Indian Wells proves tennis is very much alive

INDIAN WELLS — Google the cover of the May 1994 Sports Illustrated with the headline “Is Tennis Dying?” and you get the response, no good matches.

Which is a kick (if not a kick serve) and certainly incorrect. How about Federer-Nadal at Wimbledon? Or any match involving Serena Williams, especially that U.S. Open final against sister Venus.

Indeed, the Google reference was to items that in content were similar or connected to that cover, which showed a tennis ball shaped like a question mark, which some 30 years later is available from Amazon for 4.50. 

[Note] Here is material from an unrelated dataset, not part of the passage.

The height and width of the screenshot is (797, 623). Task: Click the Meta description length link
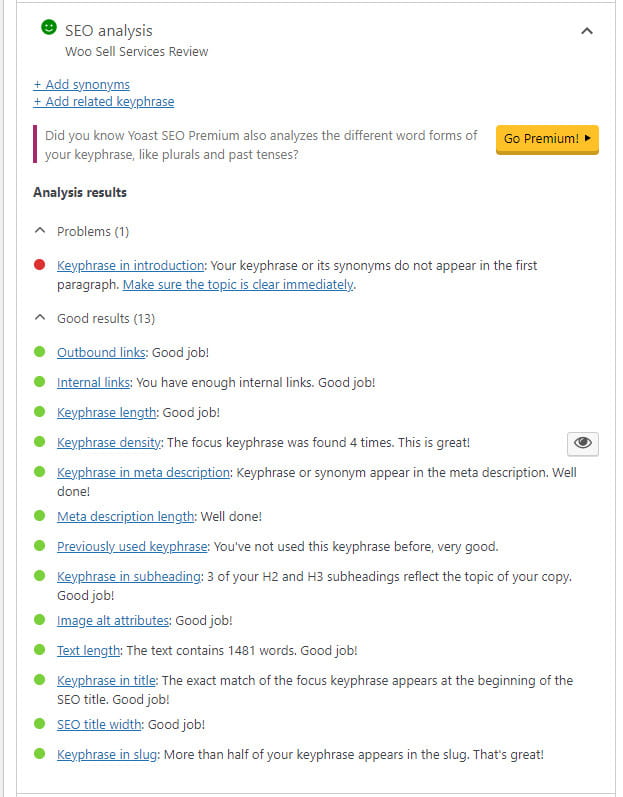pos(125,516)
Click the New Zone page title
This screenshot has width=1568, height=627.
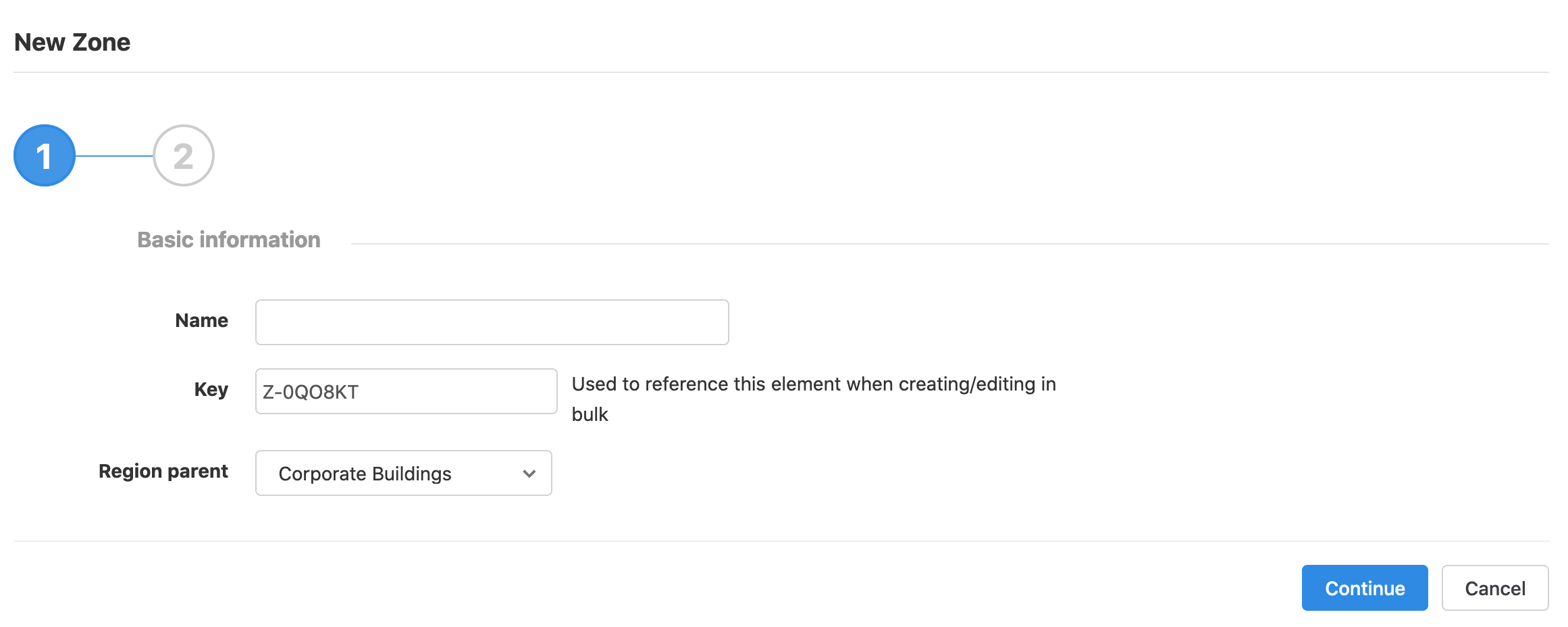point(72,42)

Tennis never has been more alive, in part because of the great players. In part, because the promoters, the U.S. Open in the late summer, the BNP Paribas Open now underway as always at Indian Wells just down the road from Palm Springs, understand both the sport and the sporting public.

Tennis no longer is just a game, it’s a part, a moveable feast — literally with the restaurants on the grounds. 

You wonder how many people in the record crowds here have picked up a racquet--probably a great many, he says answering his own question — but unquestionably they have picked up the vibe.

Tennis is constructed on personality, names and fame. All sports are, of course, but tennis — and golf — lack a home team. Thus it better not lack individual stars, new kids on the block as it were, as the recent greats put on years as they pick up trophies.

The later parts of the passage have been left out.